A Scheme for Attentional Video Compression (Document Image Processing)

Abstract

In this paper an improved, macroblock (MB) level, visual saliency algorithm, aimed at video compression, is presented. A Relevance Vector Machine (RVM) is trained over 3 dimensional feature vectors, pertaining to global, local and rarity measures of conspicu-ity, to yield probabalistic values which form the saliency map. These saliency values are used for non-uniform bit-allocation over video frames. A video compression architecture for propagation of saliency values, saving tremendous amount of computation, is also proposed.

Introduction

The acuity of the human eye is limited to only 1-2° of visual angle. This means that when viewed from a recommended distance of 1.2 m, the eye can crisply perceive only a 2 cm radial region (computed as 1.2xtan(2°/2)) on a standard definition 32 inch LCD. Also, a recent eye-tracking study [1] on inter-observer saliency variations in task-free viewing of natural images has concluded that images known to have salient regions generate highly correlated saliency maps for different viewers. However, correctly estimating the points of human eye fixation still remains a challenge. Itti et. al. [2] model visual attention as a combination of low level features pertaining to the degree of dissimilarity between a region and its surroundings. Novel center-surround approaches like [3] model saliency as the fraction of dissimilar pixels in concentric annular regions around each pixel. Hou et. al. [4] take a completely different approach, suppressing the response to frequently occurring features while capturing deviances. Other transform domain approaches like [5,6] follow a similar line of thought. Although these approaches work on psychological patterns with high accuracy, they often fail to detect salient objects in real life images. Some failure cases of these approaches will be shown in our comparison results in Fig. 2.

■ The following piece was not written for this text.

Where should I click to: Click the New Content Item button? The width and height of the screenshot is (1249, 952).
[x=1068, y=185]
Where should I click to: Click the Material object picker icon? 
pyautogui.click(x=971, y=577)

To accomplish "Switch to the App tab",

The failure of these approaches can be attributed to Gestalts grouping principle which concerns the effect produced when the collective presence of a set of elements becomes more meaningful than their presence as separate elements. Thus, we model saliency as a combination of low level, as well as high level features which become important at the higher-level visual cortex. Many authors like [7] resort to a linear combination of features such as contrast, skin color, etc., but do not provide any explanation for the weights chosen. Hence, we propose a learning based feature integration algorithm where we train an RVM with 3 dimensional feature vectors to output probabalistic saliency values.

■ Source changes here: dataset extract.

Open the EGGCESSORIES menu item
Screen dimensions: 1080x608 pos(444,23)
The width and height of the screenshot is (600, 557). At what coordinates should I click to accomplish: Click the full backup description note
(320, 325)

One of the earliest automated (as opposed to gaze contingent), visual saliency based, video compression model was proposed by Itti in [8]. In [8] a small number of virtual foveas attempt to track the salient objects, over the video frames; and the non-salient regions are Gaussian blurred to achieve compression. Guo et. al. [5] use their PQFT approach for proto-object detection, and apply a multi-resolution wavelet domain foveation filter suppressing coefficients corresponding to background. Selective blurring can however lead to unpleasing artifacts and generally scores low on subjective evaluation. A novel bit allocation model, achieving compression while preserving visual quality is presented in [9] which we adopt here. In all these compression approaches, the saliency map is computed for each frame which is avoidable considering the inherent temporal redundancy in videos. We propose here a video coding architecture, incorporating visual saliency propagation, to save on a large amount of saliency computation, and hence time. This architecture is most effective for natural video sequences.

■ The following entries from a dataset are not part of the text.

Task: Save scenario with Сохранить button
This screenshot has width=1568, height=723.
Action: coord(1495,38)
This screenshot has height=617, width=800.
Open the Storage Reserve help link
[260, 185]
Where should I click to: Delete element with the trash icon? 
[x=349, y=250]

The rest of this paper is organized as follows. In Sect. 2, we describe the steps for computing the saliency map. Since all video coding operations are MB based, we learn saliency at MB level to save on unnecessary computation. Section 3 describes a video coding architecture in which various issues relating to saliency propagation/ re-calculation and bit allocation are addressed. We conclude with some conclusions and directions for future research in Sect. 4

Generation of Saliency Map

We use color spatial variance, center-surround multi scale ratio of dissimilarity and pulse DCT to construct 3 feature maps. Then, a soft, learning based approach is used to arrive at the final saliency map.

Global Conspicuity: Color Spatial Variance

The lesser a particular color is globally present in a frame, the more it is likely to catch the viewers attention. However, a color sparsely distributed over the entire frame need not be conspicuous owing to Gestalts principles. Hence, spatial variance of colors can be employed as a measure of global conspicuity. We follow the method given in [10], based on representation of color clusters by Gaussian mixture models to calculate their spatial variance, to get this feature map. The feature map is normalized to the range [0,1]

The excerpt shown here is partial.